(GOALS):
a – Answer these questions using the message about defaults:
(i) What does the person in the example want to search for images of?
(ii) Which project's website does the message suggest for more information about orang-utans?
(iii) Of which class is an "orang-utan" said to be an instance?
b – In the message about defaults, translate the sentence "The orang-utan is an endangered species." into Spanish.
c – From the message about defaults, reproduce the passage starting at "For more information" and ending at "Orang-utan (Pongo pygmaeus)".

(SUPPLIED PASSAGE):

----------------------------------------

Re: defaults

I am not sure what Dab refers to when he says he has no need for
defaults in indexing/searching collections. Let's take a simple example.

A person wants to search for images of a "red ape". Most photos of
orang-utans
will match this query. However, one cannot expect the indexer of every
orang-utan photo to state explicitly the color of the ape (this also
leads to unwanted inter-indexer variability). You really
want them to link the photo to the class "orang-utan", and possibly
only specify the color if it is not red (old animals can get
brown/grey, there are albino orang-utans, etc.). If we do not allow
the specification of the default color value for orang-utans in
general, we will not find these matching photos. I thought this was what
the semantic web was all about....

For more information about orang-utans, see for example the website of
the ARkive project at http://www.arkive.org.uk (our COLLECT use case
1). The orang-utan is an endangered species. Incidentally, it also
shows a nice example of "classes as instances". An "orang-utan" is
an instance of a "species" class. 
I enclose part of the orang-utan species instance description (taken
from the same website): 
 
Orang-utan (Pongo pygmaeus)

----------------------------------------

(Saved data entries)
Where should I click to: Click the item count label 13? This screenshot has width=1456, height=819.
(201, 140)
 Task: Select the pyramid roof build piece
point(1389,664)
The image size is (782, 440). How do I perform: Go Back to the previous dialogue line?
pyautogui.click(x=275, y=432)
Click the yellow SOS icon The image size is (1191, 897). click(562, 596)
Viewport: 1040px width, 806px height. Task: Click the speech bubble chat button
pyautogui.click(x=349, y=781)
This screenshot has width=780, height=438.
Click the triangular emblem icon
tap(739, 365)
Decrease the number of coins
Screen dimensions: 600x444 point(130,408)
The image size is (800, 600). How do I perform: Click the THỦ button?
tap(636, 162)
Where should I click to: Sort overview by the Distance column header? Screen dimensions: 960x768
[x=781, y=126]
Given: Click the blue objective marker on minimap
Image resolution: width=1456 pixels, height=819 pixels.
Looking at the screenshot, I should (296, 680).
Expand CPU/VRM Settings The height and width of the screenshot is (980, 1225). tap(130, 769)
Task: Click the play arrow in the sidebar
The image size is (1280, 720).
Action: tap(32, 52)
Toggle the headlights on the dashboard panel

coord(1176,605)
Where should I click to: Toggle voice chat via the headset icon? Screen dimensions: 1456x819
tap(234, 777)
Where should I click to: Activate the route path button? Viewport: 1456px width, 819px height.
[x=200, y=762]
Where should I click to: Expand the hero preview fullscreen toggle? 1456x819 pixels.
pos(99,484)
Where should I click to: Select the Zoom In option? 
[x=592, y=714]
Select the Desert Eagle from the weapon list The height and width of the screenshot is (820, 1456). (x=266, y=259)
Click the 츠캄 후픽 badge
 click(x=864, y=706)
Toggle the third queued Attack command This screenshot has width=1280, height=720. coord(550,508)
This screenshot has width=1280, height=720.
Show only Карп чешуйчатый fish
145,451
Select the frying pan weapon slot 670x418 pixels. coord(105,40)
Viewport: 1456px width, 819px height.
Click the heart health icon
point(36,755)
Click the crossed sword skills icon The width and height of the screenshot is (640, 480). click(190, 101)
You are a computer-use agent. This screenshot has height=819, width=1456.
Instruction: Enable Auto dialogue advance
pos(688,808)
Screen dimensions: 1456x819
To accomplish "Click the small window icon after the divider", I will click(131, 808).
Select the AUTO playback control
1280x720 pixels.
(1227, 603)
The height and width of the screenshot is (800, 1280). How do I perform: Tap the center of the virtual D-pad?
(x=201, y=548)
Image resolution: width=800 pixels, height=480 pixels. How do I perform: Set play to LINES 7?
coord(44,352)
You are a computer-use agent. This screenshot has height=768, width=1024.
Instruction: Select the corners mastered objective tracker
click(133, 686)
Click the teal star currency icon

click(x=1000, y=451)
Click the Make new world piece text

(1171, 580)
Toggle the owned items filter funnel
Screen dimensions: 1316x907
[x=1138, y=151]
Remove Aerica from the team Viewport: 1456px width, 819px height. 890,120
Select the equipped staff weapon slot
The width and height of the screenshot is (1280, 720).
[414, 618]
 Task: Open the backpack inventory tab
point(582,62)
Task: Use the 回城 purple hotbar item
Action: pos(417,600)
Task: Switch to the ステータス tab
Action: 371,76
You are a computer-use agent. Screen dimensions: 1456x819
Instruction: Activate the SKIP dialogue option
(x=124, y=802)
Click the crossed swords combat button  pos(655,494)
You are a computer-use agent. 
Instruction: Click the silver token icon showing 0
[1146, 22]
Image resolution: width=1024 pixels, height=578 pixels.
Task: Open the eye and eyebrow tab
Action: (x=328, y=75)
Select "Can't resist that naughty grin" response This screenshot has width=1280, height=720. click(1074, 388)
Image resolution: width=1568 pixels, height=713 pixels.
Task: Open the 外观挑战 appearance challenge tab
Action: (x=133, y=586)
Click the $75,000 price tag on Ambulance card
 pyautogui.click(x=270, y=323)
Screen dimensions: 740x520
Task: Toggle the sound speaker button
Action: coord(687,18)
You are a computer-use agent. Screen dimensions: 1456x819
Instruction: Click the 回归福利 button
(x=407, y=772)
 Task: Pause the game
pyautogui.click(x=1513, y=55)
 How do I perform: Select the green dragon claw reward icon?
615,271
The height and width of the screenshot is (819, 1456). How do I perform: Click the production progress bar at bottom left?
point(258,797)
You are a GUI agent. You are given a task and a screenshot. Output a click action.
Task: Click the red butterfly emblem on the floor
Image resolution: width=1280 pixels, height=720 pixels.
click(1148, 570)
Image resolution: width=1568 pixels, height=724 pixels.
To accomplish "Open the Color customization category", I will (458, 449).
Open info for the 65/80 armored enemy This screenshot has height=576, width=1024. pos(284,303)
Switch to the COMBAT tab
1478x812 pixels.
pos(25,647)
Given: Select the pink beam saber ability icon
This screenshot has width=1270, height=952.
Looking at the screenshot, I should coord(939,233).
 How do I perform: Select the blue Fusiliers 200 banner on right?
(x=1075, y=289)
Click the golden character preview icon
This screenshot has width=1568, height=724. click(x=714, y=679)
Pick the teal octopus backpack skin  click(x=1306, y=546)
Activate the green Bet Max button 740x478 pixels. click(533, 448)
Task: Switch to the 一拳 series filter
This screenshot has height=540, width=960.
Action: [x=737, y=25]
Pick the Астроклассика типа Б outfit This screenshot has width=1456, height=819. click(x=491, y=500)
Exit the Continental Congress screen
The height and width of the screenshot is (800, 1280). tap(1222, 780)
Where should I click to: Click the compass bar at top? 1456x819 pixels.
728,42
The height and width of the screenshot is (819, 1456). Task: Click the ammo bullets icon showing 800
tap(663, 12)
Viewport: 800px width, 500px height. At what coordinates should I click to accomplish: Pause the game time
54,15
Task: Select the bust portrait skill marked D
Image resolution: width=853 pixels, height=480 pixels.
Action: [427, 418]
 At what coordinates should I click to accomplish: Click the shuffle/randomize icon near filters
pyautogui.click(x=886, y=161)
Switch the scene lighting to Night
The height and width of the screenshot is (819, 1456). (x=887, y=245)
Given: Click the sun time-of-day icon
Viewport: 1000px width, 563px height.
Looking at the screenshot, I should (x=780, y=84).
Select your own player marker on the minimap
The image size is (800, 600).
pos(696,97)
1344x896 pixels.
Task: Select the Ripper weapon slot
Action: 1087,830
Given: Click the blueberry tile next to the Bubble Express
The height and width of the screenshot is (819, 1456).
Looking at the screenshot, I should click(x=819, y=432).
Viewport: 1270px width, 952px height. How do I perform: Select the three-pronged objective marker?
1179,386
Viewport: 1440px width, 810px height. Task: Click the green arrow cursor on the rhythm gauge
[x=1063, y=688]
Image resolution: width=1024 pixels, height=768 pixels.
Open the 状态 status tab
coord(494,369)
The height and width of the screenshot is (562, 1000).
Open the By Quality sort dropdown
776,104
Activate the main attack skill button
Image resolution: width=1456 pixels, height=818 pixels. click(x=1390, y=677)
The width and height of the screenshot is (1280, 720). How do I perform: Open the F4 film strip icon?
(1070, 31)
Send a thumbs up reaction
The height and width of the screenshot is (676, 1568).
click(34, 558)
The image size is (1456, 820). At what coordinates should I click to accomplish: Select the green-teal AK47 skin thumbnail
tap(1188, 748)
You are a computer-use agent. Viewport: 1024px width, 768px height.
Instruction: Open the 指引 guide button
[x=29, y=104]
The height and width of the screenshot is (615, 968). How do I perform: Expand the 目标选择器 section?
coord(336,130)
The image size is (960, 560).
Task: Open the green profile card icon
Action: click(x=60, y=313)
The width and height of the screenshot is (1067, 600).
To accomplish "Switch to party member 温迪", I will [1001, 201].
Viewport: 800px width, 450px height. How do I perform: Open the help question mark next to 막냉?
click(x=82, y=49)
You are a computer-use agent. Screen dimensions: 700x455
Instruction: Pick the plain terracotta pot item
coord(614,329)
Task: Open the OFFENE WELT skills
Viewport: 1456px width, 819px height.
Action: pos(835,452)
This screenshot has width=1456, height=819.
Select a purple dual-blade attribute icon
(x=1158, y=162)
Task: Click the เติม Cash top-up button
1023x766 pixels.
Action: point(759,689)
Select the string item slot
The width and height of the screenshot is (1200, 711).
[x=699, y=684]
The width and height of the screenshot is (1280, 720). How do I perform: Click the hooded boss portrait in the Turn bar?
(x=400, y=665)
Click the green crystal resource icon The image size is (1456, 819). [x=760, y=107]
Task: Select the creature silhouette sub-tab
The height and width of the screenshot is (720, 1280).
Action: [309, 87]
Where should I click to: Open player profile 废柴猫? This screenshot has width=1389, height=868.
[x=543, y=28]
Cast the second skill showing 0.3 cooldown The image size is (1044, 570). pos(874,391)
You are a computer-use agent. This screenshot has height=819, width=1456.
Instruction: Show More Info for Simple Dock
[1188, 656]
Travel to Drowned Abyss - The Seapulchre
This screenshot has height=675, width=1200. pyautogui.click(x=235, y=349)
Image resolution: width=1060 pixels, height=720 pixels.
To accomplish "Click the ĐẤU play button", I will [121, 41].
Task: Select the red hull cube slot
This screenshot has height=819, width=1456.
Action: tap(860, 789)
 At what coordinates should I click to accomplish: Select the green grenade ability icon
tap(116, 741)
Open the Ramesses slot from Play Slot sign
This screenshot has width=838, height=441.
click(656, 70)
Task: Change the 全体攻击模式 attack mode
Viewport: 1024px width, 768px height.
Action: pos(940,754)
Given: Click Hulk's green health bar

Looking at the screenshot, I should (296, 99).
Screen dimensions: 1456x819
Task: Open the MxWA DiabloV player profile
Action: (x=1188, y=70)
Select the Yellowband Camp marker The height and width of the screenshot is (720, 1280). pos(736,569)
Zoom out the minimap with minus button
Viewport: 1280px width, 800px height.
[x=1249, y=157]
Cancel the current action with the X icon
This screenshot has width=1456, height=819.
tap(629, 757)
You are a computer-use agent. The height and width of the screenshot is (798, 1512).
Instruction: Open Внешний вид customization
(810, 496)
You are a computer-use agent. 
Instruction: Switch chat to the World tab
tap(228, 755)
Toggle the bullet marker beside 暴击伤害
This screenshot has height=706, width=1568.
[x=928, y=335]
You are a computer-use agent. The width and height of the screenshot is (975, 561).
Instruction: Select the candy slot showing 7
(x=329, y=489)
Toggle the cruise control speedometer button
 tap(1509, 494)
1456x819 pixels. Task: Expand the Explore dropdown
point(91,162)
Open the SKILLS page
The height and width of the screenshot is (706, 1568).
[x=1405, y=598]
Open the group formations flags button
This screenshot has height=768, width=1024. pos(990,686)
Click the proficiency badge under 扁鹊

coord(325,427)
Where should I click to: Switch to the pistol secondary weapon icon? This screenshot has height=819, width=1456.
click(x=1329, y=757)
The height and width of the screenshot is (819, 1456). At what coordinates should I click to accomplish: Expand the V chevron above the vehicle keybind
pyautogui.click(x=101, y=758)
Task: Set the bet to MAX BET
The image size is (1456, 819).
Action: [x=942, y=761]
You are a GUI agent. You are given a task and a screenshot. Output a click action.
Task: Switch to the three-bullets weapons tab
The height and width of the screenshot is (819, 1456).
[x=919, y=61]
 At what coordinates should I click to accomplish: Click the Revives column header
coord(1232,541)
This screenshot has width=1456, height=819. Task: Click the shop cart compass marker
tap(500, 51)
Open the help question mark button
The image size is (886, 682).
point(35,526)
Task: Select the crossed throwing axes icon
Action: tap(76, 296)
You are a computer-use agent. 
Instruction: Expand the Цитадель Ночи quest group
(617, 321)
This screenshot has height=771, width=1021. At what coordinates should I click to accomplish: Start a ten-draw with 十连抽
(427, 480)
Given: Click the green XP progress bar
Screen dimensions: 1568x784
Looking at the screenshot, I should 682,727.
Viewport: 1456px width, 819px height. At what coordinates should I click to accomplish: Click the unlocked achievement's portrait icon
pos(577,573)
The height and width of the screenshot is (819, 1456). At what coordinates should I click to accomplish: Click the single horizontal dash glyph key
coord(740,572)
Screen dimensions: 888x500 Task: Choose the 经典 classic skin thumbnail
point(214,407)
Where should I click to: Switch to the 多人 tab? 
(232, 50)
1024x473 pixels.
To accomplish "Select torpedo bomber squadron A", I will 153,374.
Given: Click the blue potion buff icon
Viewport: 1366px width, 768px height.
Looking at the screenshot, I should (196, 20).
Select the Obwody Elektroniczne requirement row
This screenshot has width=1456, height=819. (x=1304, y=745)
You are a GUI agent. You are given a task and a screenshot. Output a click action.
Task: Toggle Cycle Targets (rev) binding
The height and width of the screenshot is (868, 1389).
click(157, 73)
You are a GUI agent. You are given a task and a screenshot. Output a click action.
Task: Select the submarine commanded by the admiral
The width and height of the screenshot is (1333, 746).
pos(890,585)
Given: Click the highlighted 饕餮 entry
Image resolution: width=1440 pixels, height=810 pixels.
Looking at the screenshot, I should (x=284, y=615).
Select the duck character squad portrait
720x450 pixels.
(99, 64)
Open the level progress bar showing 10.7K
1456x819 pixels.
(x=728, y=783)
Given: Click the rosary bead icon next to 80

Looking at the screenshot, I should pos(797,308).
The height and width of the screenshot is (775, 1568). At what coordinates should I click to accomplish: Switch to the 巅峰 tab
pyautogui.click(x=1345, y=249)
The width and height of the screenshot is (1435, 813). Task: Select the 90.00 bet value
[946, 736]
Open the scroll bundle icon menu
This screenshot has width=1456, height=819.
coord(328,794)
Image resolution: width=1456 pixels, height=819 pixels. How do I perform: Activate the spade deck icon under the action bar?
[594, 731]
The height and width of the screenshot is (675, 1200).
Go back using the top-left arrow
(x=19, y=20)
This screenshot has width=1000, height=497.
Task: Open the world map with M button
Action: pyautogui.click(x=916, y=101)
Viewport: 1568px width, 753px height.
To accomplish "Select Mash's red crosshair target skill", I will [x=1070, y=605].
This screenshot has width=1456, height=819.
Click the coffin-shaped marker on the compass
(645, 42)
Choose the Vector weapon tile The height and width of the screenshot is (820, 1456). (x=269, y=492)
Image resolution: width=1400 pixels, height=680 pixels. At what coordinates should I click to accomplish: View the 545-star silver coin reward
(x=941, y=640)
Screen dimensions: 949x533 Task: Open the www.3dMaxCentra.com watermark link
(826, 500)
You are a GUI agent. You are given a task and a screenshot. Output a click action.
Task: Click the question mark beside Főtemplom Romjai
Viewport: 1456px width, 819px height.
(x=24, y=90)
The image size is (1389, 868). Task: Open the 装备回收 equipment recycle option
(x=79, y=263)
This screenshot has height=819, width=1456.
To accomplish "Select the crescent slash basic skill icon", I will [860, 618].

----------------------------------------

(SOLUTIONS PER TASK):
a –
(i) A "red ape"
(ii) The ARkive project
(iii) The "species" class

b – El orangután es una especie en peligro de extinción.

c –
For more information about orang-utans, see for example the website of
the ARkive project at http://www.arkive.org.uk (our COLLECT use case
1). The orang-utan is an endangered species. Incidentally, it also
shows a nice example of "classes as instances". An "orang-utan" is
an instance of a "species" class. 
I enclose part of the orang-utan species instance description (taken
from the same website): 
 
Orang-utan (Pongo pygmaeus)